The Central Molecular Zone or CMZ is a region of the Milky Way Galaxy rich in an estimated 60 million solar masses of gas within a complex of giant molecular clouds. It spans the centre of the Milky Way, and as such is in the Sagittarius constellation, between galactic longitude 1.7° and −0.7°, and latitudes −0.2° and +0.2°.

The CMZ differs considerably from other large volumes of the Milky Way in terms of gas density, temperature, and turbulence. Its molecular gas density is several orders of magnitude greater than the galactic disk.

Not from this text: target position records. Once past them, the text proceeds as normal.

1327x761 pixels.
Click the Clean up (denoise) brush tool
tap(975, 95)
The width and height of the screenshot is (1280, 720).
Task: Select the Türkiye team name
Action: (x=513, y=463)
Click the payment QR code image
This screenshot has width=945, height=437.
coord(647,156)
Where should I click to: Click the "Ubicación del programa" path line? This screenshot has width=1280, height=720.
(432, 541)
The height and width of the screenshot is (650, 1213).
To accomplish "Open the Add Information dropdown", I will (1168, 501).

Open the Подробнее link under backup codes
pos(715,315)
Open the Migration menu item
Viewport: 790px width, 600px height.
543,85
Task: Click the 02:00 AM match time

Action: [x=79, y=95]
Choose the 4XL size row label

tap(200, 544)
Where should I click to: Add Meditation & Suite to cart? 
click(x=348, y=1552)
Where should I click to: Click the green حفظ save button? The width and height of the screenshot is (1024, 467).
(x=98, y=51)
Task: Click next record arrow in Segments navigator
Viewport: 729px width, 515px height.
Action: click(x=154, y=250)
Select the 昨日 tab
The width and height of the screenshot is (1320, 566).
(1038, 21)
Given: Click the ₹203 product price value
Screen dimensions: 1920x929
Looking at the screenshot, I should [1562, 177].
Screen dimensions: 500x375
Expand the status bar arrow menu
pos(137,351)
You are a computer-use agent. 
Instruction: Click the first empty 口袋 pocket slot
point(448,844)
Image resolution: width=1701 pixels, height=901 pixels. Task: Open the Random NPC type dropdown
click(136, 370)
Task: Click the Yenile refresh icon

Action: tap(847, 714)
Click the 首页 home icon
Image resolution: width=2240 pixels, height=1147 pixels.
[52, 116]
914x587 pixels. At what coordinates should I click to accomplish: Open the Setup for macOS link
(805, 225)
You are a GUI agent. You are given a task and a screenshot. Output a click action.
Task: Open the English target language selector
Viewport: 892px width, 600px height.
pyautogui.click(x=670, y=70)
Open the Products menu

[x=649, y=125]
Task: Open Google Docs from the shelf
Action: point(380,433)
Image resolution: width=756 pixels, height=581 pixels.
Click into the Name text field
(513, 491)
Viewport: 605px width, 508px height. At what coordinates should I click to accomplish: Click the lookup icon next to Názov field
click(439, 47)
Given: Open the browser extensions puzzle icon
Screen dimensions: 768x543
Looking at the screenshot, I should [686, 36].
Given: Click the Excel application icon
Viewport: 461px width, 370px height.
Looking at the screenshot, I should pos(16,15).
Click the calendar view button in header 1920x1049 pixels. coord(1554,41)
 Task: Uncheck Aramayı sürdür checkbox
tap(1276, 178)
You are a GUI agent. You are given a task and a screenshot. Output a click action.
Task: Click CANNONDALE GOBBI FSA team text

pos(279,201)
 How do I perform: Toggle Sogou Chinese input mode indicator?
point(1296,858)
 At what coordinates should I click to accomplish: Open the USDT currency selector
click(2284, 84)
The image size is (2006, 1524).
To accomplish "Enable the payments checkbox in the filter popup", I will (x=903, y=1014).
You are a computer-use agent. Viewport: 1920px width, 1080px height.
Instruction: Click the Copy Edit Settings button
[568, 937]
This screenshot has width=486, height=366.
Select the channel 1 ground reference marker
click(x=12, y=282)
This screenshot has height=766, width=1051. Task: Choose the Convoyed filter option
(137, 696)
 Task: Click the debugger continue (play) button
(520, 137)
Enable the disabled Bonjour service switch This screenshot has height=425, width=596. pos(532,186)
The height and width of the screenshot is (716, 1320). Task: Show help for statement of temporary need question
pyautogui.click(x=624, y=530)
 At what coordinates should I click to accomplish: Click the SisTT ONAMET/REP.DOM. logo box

Its gas temperature typically ranges from 50 to 100 kelvin but, particularly near the Galactic Center, can be as high as 400 to 600 K. Sampling of spectral line widths within the CMZ are in the 15 to 50 km/s range, compared to 1 to 10 km/s for giant molecular clouds in the galactic disk. Additionally, compared to the galactic disk, the CMZ produces a higher flux of cosmic rays and also emits copious ultraviolet and X-ray radiation.

The CMZ is asymmetrical with a diameter varying from approximately 1600 to 1900 light-years. Its highest gas surface densities are found east of the Milky Way's dynamical center at positive latitudes and velocities. Estimates of CMZ mass distribution indicate it has three times more mass present in its positive galactic latitudes compared to its negative latitudes. Additional to its internal asymmetry, the CMZ's orbital plane may be tilted approximately 5° with respect to the galactic plane at large.

The CMZ contains the Galactic Center Radio Arc, various supernova remnants, and emission nebulae. Regions with concentrations of gas are titled Sgr D HII, Sgr D SNR, SNR 0.9+0.1, Sgr B1, Sgr B2, SNR 0.3+0.0, Sgr A, SNR 359.1-00.5, SNR 359.0-00.9, Sgr C, Sgr E and also thread-like features called the Mouse, Snake, and Cane. Molecules found in the zone include carbon monoxide, methanol, isocyanic acid, hydrogen cyanide and silicon monoxide. Concentrations of cold dust with diameters of approximately 0.1 to 0.65 light-years, which are likely progenitor cores of future star systems, number in at least the hundreds.